** GOAL **
Rewrite the records starting at the top and ending at the line that contains "This screenshot has height=840, width=1408.", swapping "image size" for "screen size" and leaving everything else as it is.

(Data listing)
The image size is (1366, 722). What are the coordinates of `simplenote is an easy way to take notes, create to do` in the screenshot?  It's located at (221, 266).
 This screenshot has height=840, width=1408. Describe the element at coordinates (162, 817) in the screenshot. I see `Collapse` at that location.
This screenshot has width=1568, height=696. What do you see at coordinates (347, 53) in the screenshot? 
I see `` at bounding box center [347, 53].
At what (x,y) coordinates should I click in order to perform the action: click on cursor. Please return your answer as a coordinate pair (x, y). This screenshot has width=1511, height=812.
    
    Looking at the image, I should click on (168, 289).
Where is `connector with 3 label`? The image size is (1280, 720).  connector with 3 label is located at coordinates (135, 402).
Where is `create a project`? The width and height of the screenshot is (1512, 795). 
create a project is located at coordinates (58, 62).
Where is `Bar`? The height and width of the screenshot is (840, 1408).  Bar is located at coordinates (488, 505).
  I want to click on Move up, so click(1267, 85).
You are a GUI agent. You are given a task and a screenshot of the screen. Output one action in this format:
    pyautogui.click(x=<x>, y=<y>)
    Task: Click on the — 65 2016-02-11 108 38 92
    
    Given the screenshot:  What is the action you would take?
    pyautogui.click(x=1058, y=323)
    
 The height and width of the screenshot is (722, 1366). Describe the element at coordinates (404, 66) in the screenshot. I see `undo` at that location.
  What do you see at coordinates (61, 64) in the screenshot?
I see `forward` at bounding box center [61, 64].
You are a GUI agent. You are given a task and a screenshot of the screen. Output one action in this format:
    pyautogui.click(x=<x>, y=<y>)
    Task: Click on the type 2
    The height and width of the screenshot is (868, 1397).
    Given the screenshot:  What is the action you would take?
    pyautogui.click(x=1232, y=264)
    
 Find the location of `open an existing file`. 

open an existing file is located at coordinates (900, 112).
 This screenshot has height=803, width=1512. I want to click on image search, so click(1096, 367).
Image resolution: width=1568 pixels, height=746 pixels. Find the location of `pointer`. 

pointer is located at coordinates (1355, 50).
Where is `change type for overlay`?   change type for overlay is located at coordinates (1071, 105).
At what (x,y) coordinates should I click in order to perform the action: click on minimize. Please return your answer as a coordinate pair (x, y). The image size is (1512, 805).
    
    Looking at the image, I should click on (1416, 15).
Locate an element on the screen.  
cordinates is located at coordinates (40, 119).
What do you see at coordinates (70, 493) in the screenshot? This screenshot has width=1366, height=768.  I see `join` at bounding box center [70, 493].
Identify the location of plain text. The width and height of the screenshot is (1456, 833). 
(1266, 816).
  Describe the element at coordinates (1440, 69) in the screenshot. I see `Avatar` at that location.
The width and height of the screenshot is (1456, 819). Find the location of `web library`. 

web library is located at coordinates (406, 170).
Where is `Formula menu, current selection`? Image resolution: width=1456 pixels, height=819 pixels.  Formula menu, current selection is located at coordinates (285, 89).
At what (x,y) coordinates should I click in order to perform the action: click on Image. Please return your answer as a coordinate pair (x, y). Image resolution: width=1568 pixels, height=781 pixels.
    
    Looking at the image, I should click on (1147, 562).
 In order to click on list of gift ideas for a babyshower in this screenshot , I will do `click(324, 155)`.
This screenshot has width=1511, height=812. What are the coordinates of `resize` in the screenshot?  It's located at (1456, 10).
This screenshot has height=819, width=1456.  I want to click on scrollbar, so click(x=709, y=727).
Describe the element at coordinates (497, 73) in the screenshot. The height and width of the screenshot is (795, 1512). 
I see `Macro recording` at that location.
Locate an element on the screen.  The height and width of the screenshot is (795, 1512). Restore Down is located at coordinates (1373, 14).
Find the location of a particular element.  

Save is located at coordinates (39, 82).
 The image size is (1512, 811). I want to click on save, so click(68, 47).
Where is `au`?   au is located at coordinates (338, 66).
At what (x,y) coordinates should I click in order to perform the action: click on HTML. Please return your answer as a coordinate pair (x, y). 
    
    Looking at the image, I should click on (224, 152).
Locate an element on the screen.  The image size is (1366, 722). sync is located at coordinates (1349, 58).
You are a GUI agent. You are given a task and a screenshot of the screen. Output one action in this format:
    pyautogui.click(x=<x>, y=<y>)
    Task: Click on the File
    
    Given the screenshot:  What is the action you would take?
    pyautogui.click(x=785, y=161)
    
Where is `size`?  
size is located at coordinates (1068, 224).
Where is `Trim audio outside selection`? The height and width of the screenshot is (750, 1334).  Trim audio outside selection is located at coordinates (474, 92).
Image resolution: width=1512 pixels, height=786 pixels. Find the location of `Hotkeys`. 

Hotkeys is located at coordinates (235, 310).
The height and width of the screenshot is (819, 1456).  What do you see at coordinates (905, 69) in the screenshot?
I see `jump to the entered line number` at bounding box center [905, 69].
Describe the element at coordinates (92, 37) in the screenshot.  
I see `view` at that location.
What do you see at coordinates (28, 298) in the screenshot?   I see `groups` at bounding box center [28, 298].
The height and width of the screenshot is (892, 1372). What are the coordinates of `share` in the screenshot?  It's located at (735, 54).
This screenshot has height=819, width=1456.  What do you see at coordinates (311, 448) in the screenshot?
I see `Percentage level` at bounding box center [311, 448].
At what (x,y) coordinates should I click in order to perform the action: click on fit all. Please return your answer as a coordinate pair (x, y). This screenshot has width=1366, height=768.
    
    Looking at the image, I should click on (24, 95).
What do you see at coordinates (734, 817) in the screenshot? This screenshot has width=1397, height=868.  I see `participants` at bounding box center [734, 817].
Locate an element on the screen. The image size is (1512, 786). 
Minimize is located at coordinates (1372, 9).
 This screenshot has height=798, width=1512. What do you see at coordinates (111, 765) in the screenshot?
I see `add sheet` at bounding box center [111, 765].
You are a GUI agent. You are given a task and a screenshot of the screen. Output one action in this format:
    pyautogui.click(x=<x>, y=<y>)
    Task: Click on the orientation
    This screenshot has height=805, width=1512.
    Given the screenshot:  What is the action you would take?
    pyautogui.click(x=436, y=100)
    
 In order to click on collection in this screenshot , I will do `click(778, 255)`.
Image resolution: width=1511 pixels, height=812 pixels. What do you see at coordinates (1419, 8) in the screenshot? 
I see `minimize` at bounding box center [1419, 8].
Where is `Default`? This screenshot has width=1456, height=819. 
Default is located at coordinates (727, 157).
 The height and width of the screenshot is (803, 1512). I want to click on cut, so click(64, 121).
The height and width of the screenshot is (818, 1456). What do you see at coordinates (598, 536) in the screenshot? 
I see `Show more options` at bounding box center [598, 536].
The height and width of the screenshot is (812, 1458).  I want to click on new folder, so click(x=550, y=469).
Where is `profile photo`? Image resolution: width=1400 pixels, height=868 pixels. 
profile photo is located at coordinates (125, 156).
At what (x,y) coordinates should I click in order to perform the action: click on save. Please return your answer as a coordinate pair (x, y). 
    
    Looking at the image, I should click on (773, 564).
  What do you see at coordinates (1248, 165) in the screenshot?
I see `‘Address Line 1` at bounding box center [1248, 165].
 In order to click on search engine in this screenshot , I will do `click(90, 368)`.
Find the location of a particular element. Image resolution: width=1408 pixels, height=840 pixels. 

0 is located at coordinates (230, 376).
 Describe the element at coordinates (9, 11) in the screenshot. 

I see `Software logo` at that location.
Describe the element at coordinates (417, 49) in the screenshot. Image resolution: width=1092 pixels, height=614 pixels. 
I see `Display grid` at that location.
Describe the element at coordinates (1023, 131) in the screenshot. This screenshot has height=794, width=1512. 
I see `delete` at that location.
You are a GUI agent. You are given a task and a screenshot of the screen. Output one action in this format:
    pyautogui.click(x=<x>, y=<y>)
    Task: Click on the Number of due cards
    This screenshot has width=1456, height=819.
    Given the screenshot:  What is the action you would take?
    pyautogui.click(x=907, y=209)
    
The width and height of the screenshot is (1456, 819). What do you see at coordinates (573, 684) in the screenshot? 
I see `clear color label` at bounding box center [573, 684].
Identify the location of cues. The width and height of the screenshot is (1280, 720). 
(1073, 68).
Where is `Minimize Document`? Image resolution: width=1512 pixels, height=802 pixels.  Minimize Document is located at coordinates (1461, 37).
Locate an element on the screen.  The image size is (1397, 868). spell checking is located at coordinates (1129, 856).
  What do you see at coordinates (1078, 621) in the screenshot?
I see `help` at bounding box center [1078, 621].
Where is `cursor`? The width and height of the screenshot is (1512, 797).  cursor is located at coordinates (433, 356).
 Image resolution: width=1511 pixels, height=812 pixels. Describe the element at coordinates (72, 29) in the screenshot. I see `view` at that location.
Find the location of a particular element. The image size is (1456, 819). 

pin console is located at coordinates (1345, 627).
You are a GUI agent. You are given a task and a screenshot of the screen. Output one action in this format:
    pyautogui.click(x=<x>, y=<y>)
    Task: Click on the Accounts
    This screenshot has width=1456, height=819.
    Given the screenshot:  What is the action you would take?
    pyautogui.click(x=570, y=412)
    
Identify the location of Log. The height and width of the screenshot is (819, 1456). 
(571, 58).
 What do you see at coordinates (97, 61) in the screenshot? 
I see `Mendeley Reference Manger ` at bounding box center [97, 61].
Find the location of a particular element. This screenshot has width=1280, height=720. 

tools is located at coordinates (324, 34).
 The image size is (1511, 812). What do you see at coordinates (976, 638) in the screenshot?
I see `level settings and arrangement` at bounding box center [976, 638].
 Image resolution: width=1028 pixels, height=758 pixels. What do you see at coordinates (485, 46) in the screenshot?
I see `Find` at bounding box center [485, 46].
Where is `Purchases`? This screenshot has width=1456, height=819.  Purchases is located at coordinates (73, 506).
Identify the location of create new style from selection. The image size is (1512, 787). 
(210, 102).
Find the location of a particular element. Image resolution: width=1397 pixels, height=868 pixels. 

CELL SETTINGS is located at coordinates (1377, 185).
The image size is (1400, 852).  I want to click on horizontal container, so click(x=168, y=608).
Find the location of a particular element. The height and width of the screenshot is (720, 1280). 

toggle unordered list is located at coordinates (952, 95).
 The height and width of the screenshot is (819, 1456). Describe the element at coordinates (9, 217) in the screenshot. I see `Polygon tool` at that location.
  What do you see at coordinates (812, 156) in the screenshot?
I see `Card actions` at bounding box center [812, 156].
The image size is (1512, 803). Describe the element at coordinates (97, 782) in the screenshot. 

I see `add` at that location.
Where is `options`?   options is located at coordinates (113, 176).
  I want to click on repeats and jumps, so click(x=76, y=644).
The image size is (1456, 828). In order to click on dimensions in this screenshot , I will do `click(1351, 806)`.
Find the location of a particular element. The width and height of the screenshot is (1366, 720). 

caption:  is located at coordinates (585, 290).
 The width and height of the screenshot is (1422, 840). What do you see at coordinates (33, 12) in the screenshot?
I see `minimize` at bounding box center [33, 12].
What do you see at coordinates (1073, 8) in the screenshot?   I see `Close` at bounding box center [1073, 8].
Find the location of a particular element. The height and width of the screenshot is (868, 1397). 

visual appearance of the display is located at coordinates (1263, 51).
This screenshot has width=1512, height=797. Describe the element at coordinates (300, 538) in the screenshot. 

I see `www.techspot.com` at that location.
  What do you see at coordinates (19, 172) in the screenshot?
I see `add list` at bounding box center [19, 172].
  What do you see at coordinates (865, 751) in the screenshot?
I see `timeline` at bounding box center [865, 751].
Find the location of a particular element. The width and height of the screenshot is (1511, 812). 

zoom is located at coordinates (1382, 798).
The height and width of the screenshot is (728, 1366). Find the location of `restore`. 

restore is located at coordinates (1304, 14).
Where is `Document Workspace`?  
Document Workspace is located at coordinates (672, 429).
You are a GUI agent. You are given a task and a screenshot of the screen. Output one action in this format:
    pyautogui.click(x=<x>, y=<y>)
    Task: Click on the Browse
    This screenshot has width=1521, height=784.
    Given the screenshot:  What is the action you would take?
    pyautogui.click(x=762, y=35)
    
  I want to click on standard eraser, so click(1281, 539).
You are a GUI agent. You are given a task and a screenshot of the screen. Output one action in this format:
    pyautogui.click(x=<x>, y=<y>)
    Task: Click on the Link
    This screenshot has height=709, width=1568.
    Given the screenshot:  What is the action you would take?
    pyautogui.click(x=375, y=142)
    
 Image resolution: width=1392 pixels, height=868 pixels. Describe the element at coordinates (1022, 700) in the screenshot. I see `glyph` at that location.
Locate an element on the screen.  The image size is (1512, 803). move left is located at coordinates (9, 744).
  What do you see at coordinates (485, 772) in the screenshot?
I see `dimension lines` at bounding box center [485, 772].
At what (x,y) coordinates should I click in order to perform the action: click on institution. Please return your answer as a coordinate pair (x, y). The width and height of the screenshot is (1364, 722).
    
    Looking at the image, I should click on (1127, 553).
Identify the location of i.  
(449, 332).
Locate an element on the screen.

** CORRECT RESPONSE **
The screen size is (1366, 722). What are the coordinates of `simplenote is an easy way to take notes, create to do` in the screenshot?  It's located at (221, 266).
 This screenshot has height=840, width=1408. Describe the element at coordinates (162, 817) in the screenshot. I see `Collapse` at that location.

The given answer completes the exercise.